(Collection entries)
········

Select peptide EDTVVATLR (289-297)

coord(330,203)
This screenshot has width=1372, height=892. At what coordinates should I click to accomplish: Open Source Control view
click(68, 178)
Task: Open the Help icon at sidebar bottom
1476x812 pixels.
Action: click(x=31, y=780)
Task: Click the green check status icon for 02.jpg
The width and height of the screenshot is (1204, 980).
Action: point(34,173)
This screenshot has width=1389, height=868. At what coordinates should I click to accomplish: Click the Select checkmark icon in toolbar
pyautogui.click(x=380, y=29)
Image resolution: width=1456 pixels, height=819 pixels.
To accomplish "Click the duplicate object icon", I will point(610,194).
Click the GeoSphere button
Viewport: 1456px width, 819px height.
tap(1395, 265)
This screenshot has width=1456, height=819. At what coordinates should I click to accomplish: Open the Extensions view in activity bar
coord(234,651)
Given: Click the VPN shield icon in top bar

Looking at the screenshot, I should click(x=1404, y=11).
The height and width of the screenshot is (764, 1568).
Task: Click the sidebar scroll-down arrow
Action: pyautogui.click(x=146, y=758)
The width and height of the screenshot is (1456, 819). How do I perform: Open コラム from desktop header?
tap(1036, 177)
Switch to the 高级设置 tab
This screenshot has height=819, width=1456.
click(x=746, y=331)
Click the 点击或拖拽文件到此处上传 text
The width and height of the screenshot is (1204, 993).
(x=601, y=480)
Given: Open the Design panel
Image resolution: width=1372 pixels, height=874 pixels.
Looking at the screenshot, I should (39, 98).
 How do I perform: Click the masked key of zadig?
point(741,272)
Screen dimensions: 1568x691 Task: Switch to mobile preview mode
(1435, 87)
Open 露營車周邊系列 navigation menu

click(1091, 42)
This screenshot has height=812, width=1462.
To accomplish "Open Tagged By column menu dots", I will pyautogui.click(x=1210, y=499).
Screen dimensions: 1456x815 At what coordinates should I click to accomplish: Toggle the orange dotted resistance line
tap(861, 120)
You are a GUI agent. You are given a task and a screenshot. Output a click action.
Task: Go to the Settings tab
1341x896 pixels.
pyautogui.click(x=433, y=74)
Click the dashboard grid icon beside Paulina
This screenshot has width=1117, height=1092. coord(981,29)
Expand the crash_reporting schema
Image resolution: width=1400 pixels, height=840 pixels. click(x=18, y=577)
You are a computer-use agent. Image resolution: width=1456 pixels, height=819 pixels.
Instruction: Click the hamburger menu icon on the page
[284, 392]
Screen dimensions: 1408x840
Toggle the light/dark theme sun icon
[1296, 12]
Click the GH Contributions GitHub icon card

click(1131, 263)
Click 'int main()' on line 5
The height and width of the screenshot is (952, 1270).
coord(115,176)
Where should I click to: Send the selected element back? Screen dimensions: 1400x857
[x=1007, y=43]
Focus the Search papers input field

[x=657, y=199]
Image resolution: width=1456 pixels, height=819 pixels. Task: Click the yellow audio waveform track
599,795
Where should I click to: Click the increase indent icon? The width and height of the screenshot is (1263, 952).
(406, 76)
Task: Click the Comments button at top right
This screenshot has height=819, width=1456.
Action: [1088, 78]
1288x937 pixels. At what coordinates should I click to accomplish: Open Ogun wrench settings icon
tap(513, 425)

········

- EXERCISE BRIEF
Read through the entries, then copy every line where the string "will" is found.

- TASK RESPONSE
To accomplish "Click the duplicate object icon", I will point(610,194).
To accomplish "Open Tagged By column menu dots", I will pyautogui.click(x=1210, y=499).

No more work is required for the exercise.